If you use entity tracking, you can easily batch several data manipulation calls (does so automatically, thus the SubmitChanges call). So you don't hit the database 15 times to do 5 inserts, and 10 updates.
It also comes handy when you want to get structured information, like:
var someInfo = from s in Context.Somethings
select new SomeInfo
{
AField = s.SomeColumn,
RelatedStuff = s.RelatedInfo.Where(someconditionhere)
};
I would say it is more than worth it. Also note if you are really needing to get the most performance, you can compile expressions, and it will match datareader speed.
At the moment, I'm not a fan of Entity Framework, but 4.0 looks much improved. I'm not sure is it as big a change as Vista vs Windows 7, but definitely better.
For now, I find LINQ-to-SQL covers most things I regularly need. Heck, even if I just use it to connect stored procedures without having to write the parameter code, that is to my advantage. I find the CRUD stuff is great for simple orthogonal data manipulation. For more complex scenarios, I like UDFs etc - which LINQ-to-SQL supports fine.
As long as you hide it in a repository, you aren't even painting yourself into a corner.
Re datediff - have you looked at SqlMethods
?
What you are proposing with your query class is that you still embed SQL directly in the application code. What you get with the LINQ + ORM solution is that the application code never contains SQL. You still have a mismatch and a distraction from working on the code.

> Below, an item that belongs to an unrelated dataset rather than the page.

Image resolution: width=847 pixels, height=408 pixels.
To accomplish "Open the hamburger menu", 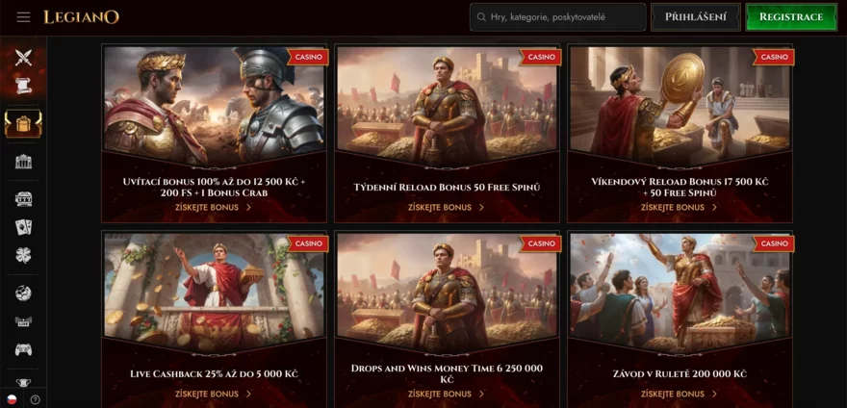I will coord(23,17).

You mention it in your post:
We can test it out in a SQL window and then just cut and paste into our code, breaking it up as appropriate to enter our parameters. It couldn't be easier.
What the LINQ syntax is trying to give us is queries as first class citizens in the code. Yep some stuff is clumsy, some stuff might not be quite right yet, but the stated goal of LINQ is to integrate query and application code to the point where there isn't a disjoint. It sounds like that isn't what you are after, so maybe embedding SQL as string literals that are opaque to the compiler and runtime will work better for you. We know it can be made to work, we've done it for years.
The other benefit is that the LINQ statement will not be subject to vendor specific variations (that's the LINQ provider's problem). You could end up with the SQL string that you pass to qry.Command() being tied to a particular database.
So, isn't it better to simply embed SQL in C# (or VB) in ways that permit you to freely state your SQL but that also give you easy parameter embedding and automatic conversion to native classes?
What I usually do comes very close to this. I write the SQL in a stored procedure, so I get the freedom of real SQL. In C# I use Linq's DBML to access the stored procedures in a natural way. This feels like the best of both worlds.
The real solution looks even simpler to me: embed SQL in C# code and have the compiler generate the strong classes. If Visual Studio supported that, I doubt anyone would be using anything else.
(There' always people trying to create Entity Frameworks and "architecture" away the need for SQL. As far as I know, this has never really worked, if only because the result is dramatically harder to maintain and dead slow.)
var q = DataContext.ExecuteQuery<Etc>("SELECT * FROM etc") usually does a pretty good job.